What exactly is a zero hours contract?There is no legal definition of a zero-hours contract. In simple terms, the worker is retained under a contract where there is no guarantee of work each week. Crucially, if there is no work, then there is no pay and therefore no guaranteed income.
How bad is the problem?Despite the recent furore over their use in the press, businesses have actually been employing people on the contracts for decades. So, why are they so popular now?
The lengthy recession meant that employers could not afford to keep permanent staff and now they are understandably concerned about committing to full or even part-time contracts. Casual workers provide employers with greater flexibility and additional capacity to deal with changes in demand. The economy provides some explanation, but only part of it.
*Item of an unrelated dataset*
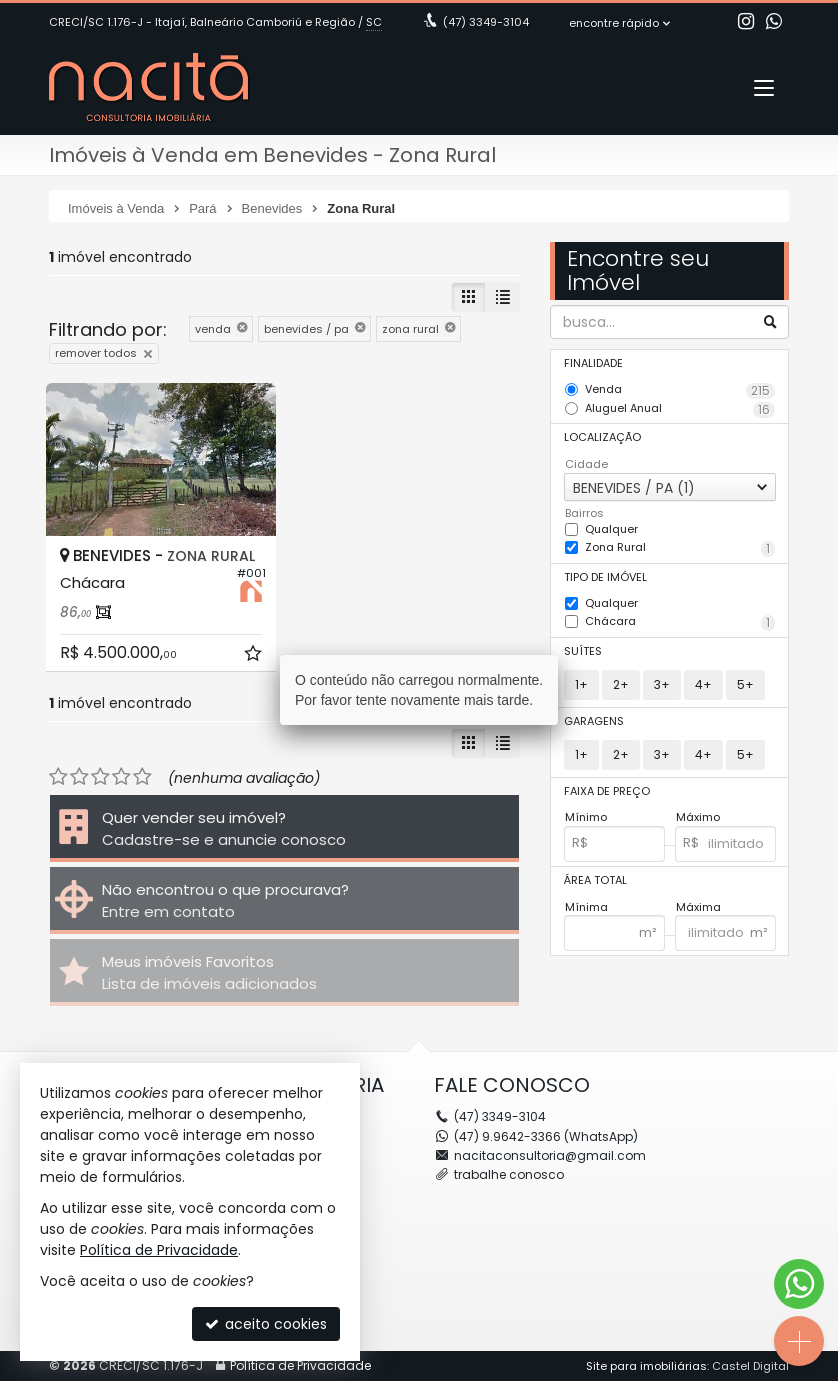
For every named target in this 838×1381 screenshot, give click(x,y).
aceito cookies (266, 1324)
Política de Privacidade (159, 1250)
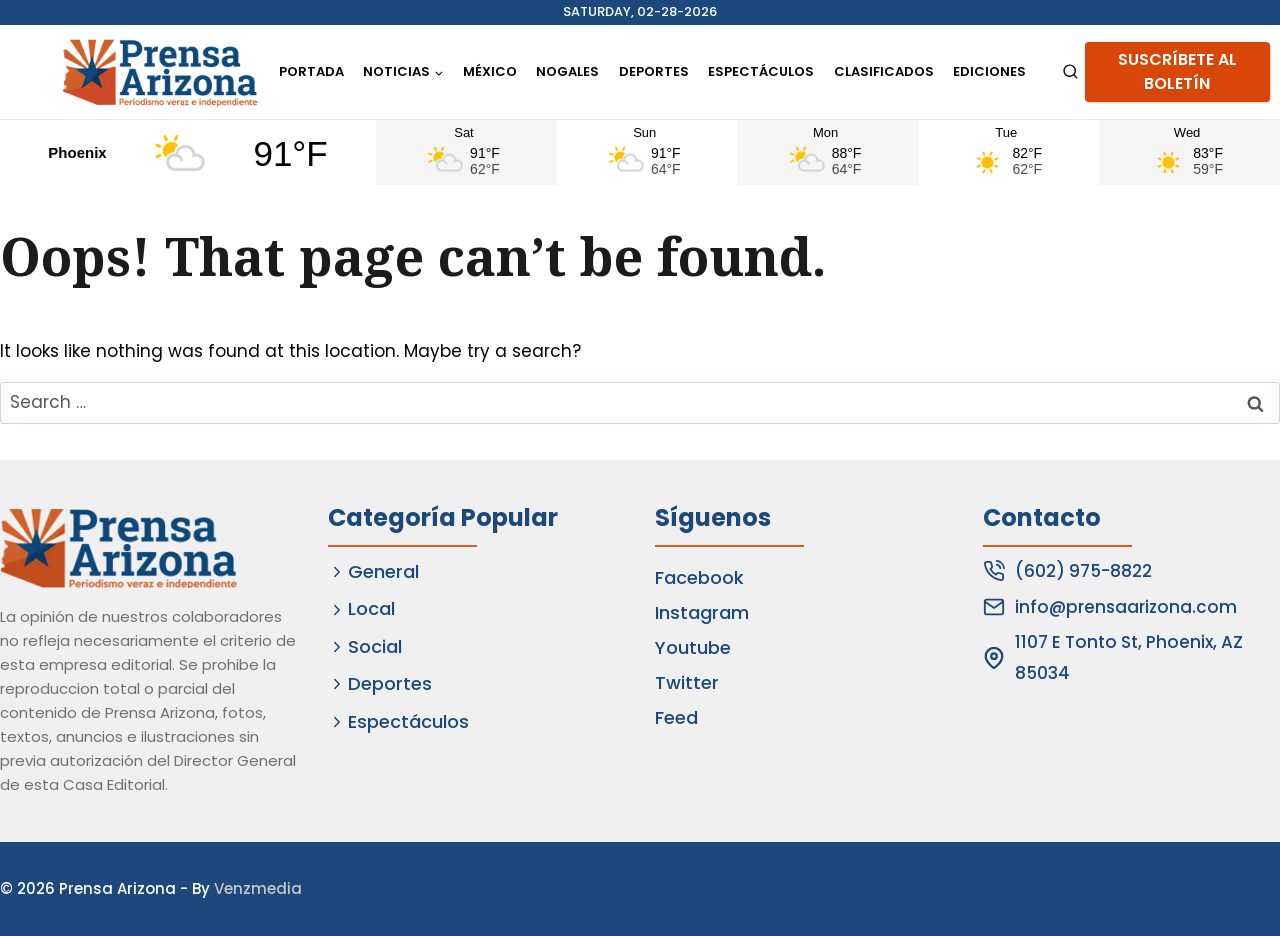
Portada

In 2012, the CBI reported a correlation between the increased uptake of these contracts and the introduction of the Agency Worker Regulations 2010, which gave agency workers additional rights and made them a less attractive proposition.
How to reduce the risk of using zero-hours contractsWhilst the use of zero-hours contracts is lawful and is a good source of additional manpower, there are a number of potential pitfalls associated with their use.
Companies looking to reduce their risk of using the contracts, should consider the following options. To avoid employment rights:
- Use a carefully drafted contract, which reflects accurately the relationship between the company and the worker;
- Beware of getting into a pattern of regularly offering casual workers work;
- Do not require the worker to accept each and every assignment (i.e. ensure there is no mutuality of obligation which could give rise to an employment relationship); and
- Allow the worker to work elsewhere between assignments.
Consider whether there is any risk of claims if casual staff are not offered the same benefits as full-time staff;
How will you manage holidays? Casual workers have the right to 28 days paid holiday per annum pro-rata. This can be rolled up and paid at the end of an assignment, using the formula of 12.07 per cent of hours worked;
Make sure you are paying all workers the national minimum wage; and
Review the use of zero-hours contracts regularly – if regular hours are given to a worker, should their contract be updated so that regular hours are offered each week, with overtime to cover any increase in demand? Or would a fixed term contract take you through the busy period?